9. A propósito, mencionem-se como representativas da posição da Suprema Corte em favor dos poderes investigatórios do Ministério Público, as decisões proferidas no RE 535.478/SC (2008), no HC 93.224/SP (2008), no HC 89.837/DF (2009), no HC 103.877/RS (2010), no HC 97.969/RS (2011), HC 84.965 (2011), entre outros julgados. Colhe-se da ementa desse último julgado, da relatoria do Ministro Gilmar Mendes, que: “A celeuma sobre a exclusividade do poder de investigação da polícia judiciária perpassa a dispensabilidade do inquérito policial para ajuizamento da ação penal e o poder de produzir provas conferido às partes. Não se confundem, ademais, eventuais diligências realizadas pelo Ministério Público em procedimento por ele instaurado com o inquérito policial. E esta atividade preparatória, consentânea com a responsabilidade do poder acusatório, não interfere na relação de equilíbrio entre acusação e defesa, na medida em que não está imune ao controle judicial – simultâneo ou posterior. O próprio Código de Processo Penal, em seu art. 4º, parágrafo único, dispõe que a apuração das infrações penais e da sua autoria não excluirá a competência de autoridades administrativas, a quem por lei seja cometida a mesma função. À guisa de exemplo, são comumente citadas, dentre outras, a atuação das comissões parlamentares de inquérito (CF, art. 58, § 3º), as investigações realizadas pelo Conselho de Controle de Atividades Financeiras – COAF (Lei 9.613/98), pela Receita Federal, pelo Bacen, pela CVM, pelo TCU, pelo INSS e, por que não lembrar, mutatis mutandis, as sindicâncias e os processos administrativos no âmbito dos poderes do Estado.”

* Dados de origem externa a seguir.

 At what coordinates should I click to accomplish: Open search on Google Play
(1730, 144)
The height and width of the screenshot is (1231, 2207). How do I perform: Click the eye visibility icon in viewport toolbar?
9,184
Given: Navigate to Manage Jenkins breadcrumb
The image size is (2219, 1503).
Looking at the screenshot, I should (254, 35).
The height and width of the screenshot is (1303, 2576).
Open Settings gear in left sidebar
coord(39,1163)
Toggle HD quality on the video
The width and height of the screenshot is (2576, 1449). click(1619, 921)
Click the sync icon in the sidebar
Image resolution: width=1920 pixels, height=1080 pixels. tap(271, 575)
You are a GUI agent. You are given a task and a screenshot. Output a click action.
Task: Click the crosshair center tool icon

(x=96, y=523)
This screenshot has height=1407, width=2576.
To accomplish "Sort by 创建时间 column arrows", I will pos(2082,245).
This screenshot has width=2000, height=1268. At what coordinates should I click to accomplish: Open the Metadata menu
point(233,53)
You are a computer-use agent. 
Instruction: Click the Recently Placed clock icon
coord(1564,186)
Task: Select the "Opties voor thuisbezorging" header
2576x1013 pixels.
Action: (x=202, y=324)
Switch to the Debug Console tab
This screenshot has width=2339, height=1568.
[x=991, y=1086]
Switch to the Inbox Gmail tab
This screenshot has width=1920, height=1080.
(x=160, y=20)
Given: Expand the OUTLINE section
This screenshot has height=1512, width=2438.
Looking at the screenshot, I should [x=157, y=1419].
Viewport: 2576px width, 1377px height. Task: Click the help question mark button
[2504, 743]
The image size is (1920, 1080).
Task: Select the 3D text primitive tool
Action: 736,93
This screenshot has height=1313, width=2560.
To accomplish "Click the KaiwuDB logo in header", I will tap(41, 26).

10. Assentou o relator, invocando inclusive precedentes anteriores da Corte, que não é o caso de se aceitar que o Ministério Público substitua a atividade policial incondicionalmente. Defendeu, como assentado pelo Min. Celso de Mello quando do julgamento do HC 89.837/DF, que tal atuação justifica-se em “situações de lesão ao patrimônio público, [...] excessos cometidos pelos próprios agentes e organismos policiais, como tortura, abuso de poder, violências arbitrárias, concussão ou corrupção, ou, ainda, nos casos em que se verificar uma intencional omissão da Polícia na apuração de determinados delitos ou se configurar o deliberado intuito da própria corporação policial de frustrar, em função da qualidade da vítima ou da condição do suspeito, a adequada apuração de determinadas infrações penais”.

11. Como se vê, todo o esforço hermenêutico que tem sido realizado pelo STF acerca do tema da investigação pelo Ministério Público não tem como foco o próprio poder de investigar, que a Corte Constitucional considera implícito nas atribuições do dominus litis. Centra-se, isto sim, na definição dos respectivos contornos, já que a regra geral é a atuação da polícia judiciária, mediante instauração de inquérito, e porque a atuação eventual do MP, como condutor de uma investigação, reclama, como não poderia deixar de ser, a plena atenção às garantias fundamentais.

12. Reafirma este Conselho Nacional seu compromisso com a missão constitucional que lhe foi atribuída por esse Poder Constituinte derivado , de exercer, com independência, o controle externo da instituição e do mais estrito cumprimento das funções por seus membros, ao tempo em que pede vênia e invoca a sensibilidade desse Parlamento quanto à gravidade e às consequências para a sociedade brasileira, da eventual aprovação da proposta de emenda constitucional.